Body temperature can be affected by the environmental temperature, clothing and activities such as crying. Try to take your infant's temperature while he or she is calm to get an accurate reading.
Any significant decrease in your infant's urinary output may indicate dehydration. If the baby is producing small amounts of concentrated (dark) urine, notify your doctor immediately because infants become dehydrated quickly.
Be ready to report:
- number of wet diapers in 24-hour period
- number and consistency of stools
- amount of fluid taken in 24 hours
- amount vomited
- presence of fever
If diarrhea is frequent, or if there are watery stools or stools with a water ring around them, this may be a symptom of illness or food intolerance.
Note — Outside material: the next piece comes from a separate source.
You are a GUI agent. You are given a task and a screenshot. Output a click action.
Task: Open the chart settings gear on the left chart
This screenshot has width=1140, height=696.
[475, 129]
Infants get dehydrated quickly when they have frequent watery stools, so contact your baby’s doctor to discuss appropriate methods of fluid replacement.
A bulb syringe may be used to clear your infant's nose or mouth of mucus or formula. To use, squeeze the bulb until it collapses. Place in one nostril, then release quickly. Repeat as necessary. When using the syringe, be sure to clean it daily using hot, soapy water and rinse thoroughly.